**TEXT**.
##########

The Difference Between Runners and Non-Runners

The Difference Between Runners and Non-Runners

It may be hard to remember, but there are people in the world that don’t run!  It’s a weird concept, but it exists.

The life of runners and non-runners is drastically different. I can remember a time I didn’t run and can relate to all of these. Non-runners are cool people too, you know!

Crawlin crab half marathon hampton va me running

How Do Runners and Non-Runners Compare?

Budget:

Non-runners: Non-runners save money for a lot of different things: happy hour, the newest technology or even a great wardrobe. Look at those ultra-chic sunglasses…glamorous.  Whatever it is, they put away money to do the enjoyable “fun things.”

Runners: We save money for new shoes, new workout clothes, and of course races. Don’t forget saving for the latest GPS watch. The smaller the watch, the more money it is. Without these things, we can’t do what we love! Right?  Who runs without a GPS Watch? Barbarians, that’s who!  When we show up to brunch in an old ratty pair of running leggings…you know why!

##########

**PROBLEM TO WORK ON**.
Write the next part of the post about runners and non-runners, starting after its final sentence. The listing that follows has no connection to the post about runners and non-runners.

**PROVIDED MATERIAL**.
##########

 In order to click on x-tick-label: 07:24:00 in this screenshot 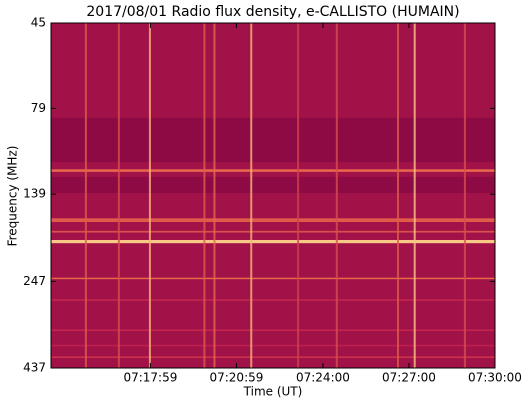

##########

**ANSWER SECTION**.
Beauty Routine:

Non-runners: Non-runners know how to make their features look great. They might spend an hour preparing for the day and look flawless every single day. They have time to hit every last detail, all while looking through the best wrinkle cream reviews to boot. Each outfit is perfect.  Every makeup application is perfect.
Runners: Runners have mastered the ability to shower and put on makeup within 10 minutes. Did that runner just workout on the treadmill or are those fashionable leggings? The lines are blurred, and the world may never know…Good thing fashion has evolved into a lot more comfort.

Eating on the Go and Snacking:

Non-Runners: Non-runners can go hours without eating. Forget to pack a snack? That’s fine, they just hit up the vending machine and are ready to go. 
 Life doesn’t revolve around snacking and being rungry all of the time. If a meeting goes late, oh well!

Runners: Our non-running friends know us as the vending machine to go. We have more snacks in our bags than a vending machine. Are you craving an apple or a chocolate bar? We have both. Runners are never without snacks because you never know when the stomach will start talking. When Runger hits, you have approximately 5 minutes to get us to the nearest food supply, or you will see rage that you have never seen before.

Week Days:

Non-Runners: Sleep until appropriate, wake up, get ready for work, and arrive to work on time. Spend work time doing work, get lunch, or relax, and eat packed lunch. Leave at the appropriate time, do an hour of exercise, or whatever, come home. Eat dinner, relax and go to bed.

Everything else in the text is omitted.